La Conferencia del Episcopado Dominicano, en su tradicional carta pastoral, nos recordó el martes pasado que “una convivencia socialmente sana, impregnada por la fraternidad, se manifiesta en el modo justo y solidario en que se trata a las personas migrantes”.
Por ello, señaló que “se debe estar atento para no cultivar un sentimiento nacional exacerbado, que acabe por excluir al extranjero o al diferente, mucho menos en nombre de la fe cristiana”.
Los obispos, además, recuerdan que el papa Francisco ha afirmado que “no se considera ya a las personas como un valor primario que hay que respetar y amparar, especialmente si son pobres o discapacitadas, si ‘todavía no son útiles’ -como los no nacidos-, o si ‘ya no sirven’ – como los ancianos”.

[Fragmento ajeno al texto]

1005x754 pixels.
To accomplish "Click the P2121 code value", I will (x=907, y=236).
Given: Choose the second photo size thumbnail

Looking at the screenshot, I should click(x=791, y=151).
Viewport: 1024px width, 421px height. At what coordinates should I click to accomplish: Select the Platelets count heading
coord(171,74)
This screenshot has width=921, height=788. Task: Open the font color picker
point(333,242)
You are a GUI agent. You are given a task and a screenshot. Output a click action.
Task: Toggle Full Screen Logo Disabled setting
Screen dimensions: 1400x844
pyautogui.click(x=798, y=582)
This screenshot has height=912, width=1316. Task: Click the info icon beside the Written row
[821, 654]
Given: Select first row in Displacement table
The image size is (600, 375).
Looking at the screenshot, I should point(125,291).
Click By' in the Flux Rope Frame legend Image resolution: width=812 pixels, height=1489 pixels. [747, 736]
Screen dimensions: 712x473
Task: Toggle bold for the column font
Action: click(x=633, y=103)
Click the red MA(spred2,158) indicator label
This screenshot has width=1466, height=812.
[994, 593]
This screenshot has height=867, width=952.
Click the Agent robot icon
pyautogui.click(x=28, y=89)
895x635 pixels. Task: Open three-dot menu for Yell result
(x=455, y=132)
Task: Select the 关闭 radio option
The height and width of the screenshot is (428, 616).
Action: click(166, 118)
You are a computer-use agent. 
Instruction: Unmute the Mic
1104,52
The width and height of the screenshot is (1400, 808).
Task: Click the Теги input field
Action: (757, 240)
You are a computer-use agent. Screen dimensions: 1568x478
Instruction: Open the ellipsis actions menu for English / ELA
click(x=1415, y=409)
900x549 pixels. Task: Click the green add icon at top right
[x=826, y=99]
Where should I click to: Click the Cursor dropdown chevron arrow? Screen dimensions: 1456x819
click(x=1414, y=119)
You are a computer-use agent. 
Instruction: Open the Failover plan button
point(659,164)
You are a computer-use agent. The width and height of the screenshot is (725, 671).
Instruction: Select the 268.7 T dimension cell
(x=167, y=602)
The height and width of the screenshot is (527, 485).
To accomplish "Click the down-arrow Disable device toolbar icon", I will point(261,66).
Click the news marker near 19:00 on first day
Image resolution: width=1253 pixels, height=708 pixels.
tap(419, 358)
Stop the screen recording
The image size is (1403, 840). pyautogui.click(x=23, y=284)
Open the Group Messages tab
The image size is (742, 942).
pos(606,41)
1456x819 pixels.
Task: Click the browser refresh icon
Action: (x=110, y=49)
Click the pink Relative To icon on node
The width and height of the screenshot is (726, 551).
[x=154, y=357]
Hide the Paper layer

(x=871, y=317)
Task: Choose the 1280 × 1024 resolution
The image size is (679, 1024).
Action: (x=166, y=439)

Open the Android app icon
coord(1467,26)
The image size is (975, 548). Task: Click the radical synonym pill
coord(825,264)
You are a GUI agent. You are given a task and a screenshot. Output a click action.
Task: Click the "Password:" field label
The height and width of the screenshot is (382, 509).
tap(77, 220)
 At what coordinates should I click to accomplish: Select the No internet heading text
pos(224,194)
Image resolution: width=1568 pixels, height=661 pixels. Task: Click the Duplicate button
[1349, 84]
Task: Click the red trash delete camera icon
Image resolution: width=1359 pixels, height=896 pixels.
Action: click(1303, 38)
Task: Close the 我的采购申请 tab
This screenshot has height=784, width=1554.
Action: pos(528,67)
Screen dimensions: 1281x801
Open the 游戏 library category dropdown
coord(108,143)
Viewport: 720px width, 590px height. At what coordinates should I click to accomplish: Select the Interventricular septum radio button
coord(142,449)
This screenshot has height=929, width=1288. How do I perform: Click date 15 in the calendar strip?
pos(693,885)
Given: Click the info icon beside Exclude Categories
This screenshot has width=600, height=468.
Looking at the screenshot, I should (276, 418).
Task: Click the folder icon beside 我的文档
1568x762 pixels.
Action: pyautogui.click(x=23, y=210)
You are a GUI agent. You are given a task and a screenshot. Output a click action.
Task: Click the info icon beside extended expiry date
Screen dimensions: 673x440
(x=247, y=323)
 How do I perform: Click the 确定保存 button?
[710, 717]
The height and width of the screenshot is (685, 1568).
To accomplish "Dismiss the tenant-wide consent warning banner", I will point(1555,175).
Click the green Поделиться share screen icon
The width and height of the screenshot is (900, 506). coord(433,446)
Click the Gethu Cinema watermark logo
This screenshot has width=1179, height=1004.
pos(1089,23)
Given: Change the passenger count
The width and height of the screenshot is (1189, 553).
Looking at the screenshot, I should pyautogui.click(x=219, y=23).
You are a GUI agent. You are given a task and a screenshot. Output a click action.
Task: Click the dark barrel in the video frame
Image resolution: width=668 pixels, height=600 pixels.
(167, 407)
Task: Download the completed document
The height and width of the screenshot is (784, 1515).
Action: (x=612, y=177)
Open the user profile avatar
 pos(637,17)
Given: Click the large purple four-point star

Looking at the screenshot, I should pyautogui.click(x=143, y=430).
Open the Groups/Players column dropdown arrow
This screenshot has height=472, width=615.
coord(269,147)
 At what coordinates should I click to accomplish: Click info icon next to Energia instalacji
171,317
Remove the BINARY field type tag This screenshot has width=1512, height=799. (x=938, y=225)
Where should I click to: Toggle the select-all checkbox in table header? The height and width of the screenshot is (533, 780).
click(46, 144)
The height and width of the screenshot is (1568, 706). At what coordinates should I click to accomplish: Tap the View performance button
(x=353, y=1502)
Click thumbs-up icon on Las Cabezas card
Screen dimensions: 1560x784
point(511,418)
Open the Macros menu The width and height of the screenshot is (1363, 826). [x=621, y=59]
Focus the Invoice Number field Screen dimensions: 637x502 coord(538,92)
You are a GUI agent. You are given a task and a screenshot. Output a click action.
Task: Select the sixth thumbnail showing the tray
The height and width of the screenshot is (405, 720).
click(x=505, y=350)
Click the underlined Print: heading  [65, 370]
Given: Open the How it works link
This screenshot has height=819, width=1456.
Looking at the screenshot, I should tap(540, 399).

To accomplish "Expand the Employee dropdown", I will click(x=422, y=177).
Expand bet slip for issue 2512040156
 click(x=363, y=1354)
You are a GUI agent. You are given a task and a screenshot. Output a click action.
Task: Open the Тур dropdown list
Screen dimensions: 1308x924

Sostienen que “es importante que la catequesis y la predicación incluyan de modo más directo y claro el sentido social de la existencia, la dimensión fraterna de la espiritualidad, la convicción sobre la inalienable dignidad de cada persona y las motivaciones para amar y acoger a todos”.
Leyendo las palabras de los obispos me asaltó una duda: ¿por qué les cuesta tanto ponerse en el lugar de una mujer cuando sufre, cuando le han robado la dignidad o cuando su vida está en peligro? ¿Por qué les importa más una vida que “todavía no es útil” que la que le está gestando? ¿Dónde queda la capacidad de amar, respetar y amparar a esas mujeres? ¿Es que por ser “diferentes” y elegir lo mejor para ellas se le debe y castigar?
Ojalá que algún día la Iglesia aprendiera a ver a las mujeres como algo más que esa incubadora que nunca debe fallar… aunque le cueste la vida.